Enrique Ramírez Capello
Presidente del Colegio de Periodistas de Chile.
EFECTO HÉCTOR
Héctor se sienta habitualmente a la cabeza de la larga mesa, mirando al océano desde el amplio ventanal que delimita el Hostal Lluhay. Su mujer, Nelida, está preparando en la cocina unas tortillas deliciosas que Lugo servirá como suntuoso desayuno o con el té de sobremesa.

El Hostal Lluhay está en Ancud, primera ciudad que encuentras llegando a al isla chilena de Chiloé, y ser allí huésped representa una experiencia única que no se olvida.
La gran amabilidad de Héctor y Nelida crea una ambiente de extraordinaria amistad, en que el pianista local o un guitarrista ocasional darán para vosotros un concierto exclusivo.
Pero hemos llamado ”Efecto Héctor” a la principal atracción de este lugar, expresión que define la especial disposición que los propietarios del hostal muestran durante tu estancia, consiente en poner en comunicación, independientemente de sus procedencias y lenguas, a unos huéspedes con otros.
El “Efecto Héctor” es una agradable sensación que, una vez experimentada, echamos todos de menos al reanudar el viaje, y que prolonga todavía sus ondas positivas acompañando al viajero en su itinerario. Como lo haría un buen amigo.
Roberto Tilio (Italia), Doug & Brenda Small (Cánada), Beny Harel (Israel), Sonia Holl y Kevin Heder (Francia).
Marzo 2006
HOSTAL LLUHAY
En su huerta, la fragancia de manzanas, frambuesas,
grosellas y ciruelas se fundía con el vientecillo del mar, en
la península de Queilen. En el telar, doña Candelaria
Andrade ovillaba lana para chales dobles y frazadas teñidas con
hierbas chilotas. Don Antonio García clavaba el cuchillo en el
corazón de chanchos perezosos, de gordura desmesurada. Sus hijos,
Livio y Nélida, corrían por ásperos senderos de
la península.
La pequeña no se adormilaba en el flojero de la vasta casona.
Durante dos días ayudaba a su padre a preparar 43 yocos, plato
que tienta a la gula: carne de cerdo, roscas con sabor a anís,
sopaipillas dulces y saladas, chicharrones sueltos, prietas y milcaos.
Las balanzas se ponían en riesgo.
La familia sacaba siete latas de 18 kilos cada una a sus chanchos y
los despresaban. Guardaban todo en canastos de quilineja y mimbre, asaderas
y ollas. Ella salía a hogares aledaños a regalar comida
envuelta en mantelito blanco, como en la prosa de Nicanor Molinare.

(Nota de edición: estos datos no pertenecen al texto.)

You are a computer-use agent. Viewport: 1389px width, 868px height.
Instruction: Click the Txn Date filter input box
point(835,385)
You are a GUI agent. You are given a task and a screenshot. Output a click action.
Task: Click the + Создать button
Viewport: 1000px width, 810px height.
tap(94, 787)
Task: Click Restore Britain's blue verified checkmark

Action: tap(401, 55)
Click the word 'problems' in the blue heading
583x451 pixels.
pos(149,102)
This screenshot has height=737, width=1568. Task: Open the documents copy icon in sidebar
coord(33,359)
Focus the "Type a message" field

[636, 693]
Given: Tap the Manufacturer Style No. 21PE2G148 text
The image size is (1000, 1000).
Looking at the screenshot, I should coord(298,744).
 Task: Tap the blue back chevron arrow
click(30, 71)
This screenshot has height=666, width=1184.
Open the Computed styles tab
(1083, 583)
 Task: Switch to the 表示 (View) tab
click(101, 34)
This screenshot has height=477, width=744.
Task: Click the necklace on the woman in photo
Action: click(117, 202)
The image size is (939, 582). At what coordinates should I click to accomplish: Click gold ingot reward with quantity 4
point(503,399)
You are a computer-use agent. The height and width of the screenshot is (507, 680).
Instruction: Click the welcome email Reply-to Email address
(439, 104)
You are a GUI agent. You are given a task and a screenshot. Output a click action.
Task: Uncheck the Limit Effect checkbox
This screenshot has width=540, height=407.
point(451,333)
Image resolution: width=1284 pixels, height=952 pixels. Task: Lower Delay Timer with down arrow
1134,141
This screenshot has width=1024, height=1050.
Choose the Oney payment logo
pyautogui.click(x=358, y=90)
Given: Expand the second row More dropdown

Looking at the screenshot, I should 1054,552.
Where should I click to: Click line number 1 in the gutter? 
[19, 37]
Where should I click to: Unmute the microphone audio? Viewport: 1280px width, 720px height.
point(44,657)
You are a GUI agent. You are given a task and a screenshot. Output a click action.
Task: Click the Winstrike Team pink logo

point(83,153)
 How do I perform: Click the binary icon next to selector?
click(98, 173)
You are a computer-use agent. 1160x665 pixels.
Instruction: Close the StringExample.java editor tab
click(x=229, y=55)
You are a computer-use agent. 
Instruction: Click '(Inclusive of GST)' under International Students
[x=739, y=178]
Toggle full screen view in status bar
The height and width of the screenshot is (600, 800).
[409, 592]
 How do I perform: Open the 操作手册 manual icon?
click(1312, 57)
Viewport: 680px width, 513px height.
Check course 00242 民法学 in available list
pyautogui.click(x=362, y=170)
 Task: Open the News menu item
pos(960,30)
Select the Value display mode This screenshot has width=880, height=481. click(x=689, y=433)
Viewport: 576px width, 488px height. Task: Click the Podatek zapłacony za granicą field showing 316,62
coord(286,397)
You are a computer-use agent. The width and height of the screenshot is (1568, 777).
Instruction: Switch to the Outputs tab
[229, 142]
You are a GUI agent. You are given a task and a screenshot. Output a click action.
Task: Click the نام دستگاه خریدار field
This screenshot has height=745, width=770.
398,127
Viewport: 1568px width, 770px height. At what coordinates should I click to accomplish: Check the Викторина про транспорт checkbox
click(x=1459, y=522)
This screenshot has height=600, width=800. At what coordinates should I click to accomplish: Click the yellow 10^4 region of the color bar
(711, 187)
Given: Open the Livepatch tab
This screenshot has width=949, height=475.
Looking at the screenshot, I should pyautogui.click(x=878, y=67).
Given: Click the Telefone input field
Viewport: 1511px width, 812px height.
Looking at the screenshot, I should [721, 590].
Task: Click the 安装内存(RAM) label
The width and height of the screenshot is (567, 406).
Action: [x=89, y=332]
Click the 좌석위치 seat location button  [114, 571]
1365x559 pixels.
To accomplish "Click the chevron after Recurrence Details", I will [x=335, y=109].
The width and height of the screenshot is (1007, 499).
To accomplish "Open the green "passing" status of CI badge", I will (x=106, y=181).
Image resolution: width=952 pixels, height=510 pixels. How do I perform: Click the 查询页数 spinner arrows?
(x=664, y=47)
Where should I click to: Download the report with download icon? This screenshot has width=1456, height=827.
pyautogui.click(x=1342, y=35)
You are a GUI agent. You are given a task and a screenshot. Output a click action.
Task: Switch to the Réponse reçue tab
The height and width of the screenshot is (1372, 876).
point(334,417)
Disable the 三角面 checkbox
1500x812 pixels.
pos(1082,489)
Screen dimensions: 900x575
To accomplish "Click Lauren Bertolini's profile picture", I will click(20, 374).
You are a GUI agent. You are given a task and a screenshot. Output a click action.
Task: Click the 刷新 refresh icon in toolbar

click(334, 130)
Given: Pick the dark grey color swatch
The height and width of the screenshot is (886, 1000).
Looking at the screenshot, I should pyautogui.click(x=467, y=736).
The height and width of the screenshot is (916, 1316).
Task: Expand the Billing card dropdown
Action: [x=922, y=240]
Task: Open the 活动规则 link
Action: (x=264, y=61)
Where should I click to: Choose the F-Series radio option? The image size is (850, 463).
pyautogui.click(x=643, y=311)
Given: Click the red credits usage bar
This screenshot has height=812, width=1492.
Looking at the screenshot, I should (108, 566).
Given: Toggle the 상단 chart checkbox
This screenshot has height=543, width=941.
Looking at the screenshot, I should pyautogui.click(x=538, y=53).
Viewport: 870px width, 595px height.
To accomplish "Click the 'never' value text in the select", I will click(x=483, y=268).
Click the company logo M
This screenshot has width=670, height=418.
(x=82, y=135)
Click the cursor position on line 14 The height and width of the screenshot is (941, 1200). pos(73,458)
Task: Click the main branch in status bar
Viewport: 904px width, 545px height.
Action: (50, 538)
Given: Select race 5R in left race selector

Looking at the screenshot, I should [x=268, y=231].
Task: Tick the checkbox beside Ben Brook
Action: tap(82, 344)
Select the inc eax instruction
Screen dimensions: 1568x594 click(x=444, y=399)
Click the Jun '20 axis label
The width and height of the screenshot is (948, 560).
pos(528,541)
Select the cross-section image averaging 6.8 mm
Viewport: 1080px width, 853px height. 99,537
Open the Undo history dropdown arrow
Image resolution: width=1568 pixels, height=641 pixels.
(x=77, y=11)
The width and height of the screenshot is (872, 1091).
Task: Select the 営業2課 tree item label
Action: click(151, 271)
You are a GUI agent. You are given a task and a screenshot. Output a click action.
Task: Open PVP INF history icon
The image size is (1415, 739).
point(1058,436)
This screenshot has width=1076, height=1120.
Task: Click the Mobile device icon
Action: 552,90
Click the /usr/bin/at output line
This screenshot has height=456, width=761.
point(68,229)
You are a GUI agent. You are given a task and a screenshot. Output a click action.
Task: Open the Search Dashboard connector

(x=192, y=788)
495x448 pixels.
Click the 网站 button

En invierno, otros vecinos imitaban el gesto. La nostalgia parece un
peligro para dietas y pasaporte al colesterol alto. "No era así:
mi abuela vivió 108 años", asegura Nélida
García.
Fue profesora durante 35.
Dejó la calidez de rostros de niños, libretas de notas
y horarios de escuela. Pero no se ancló en el sosiego de la jubilación.
Con un nuevo soplo vital creó una pequeña empresa. Hoy
es la anfitriona del hostal Lluhay de Ancud, a cien metros del muelle
de naves policolores.
En su fogón hierve el curanto: choros, cholgas, almejas, picorocos
en su concha, longanizas, cerdo que huele a humo, milcaos y chapaleles.
La carta se muda todos los días. Turistas de Chile continental
y de remotos países consumen, además, yocos, empanadas
de navajuelas y platillos internacionales.
En la chimenea crepitan tepas y lumas. A las 6 de la mañana,
Nélida, acompañada de sus fieles Antonia y Gladys, coloca
pulcras mesas con küchen, pie de limón y nueces, tortas
de chocolate y frutilla. ¡Turistas a régimen deben poner
un recurso de protección!
De pronto, una leve pasajera de Malasia se sienta frente al piano de
cola. Mozart y Chopin se integran al rumor de olas que se filtra por
los ventanales. En la cabecera de una acogedora mesa de tres metros,
Héctor Muñoz Figueroa -el dueño de casa- intenta
diálogos en multitud de idiomas y estimula a los huéspedes
con relatos costumbristas, pícaros y anecdóticos.
En el traspatio, Hugo Terucán Caileo parte leña para los
fogones. Abajo, pescadores de corvinas y buscadores de cochayuyo. Más
allá, tramperos de jaibas, barcos buscadores de bacalao y balseros.
En la noche, el acordeón de Julio Cárdenas, la guitarra
de Manuel Vera Torres y la voz de Elizabeth Myriam Rutheford recrean
melancólicas canciones chilotas y nostálgicos boleros.
Son profesores de adultos.
En el hostal Lluhay -reptil de plata en la mitología
chilota- nadie se arrepiente del mayor pecado veraniego: la dulce gula.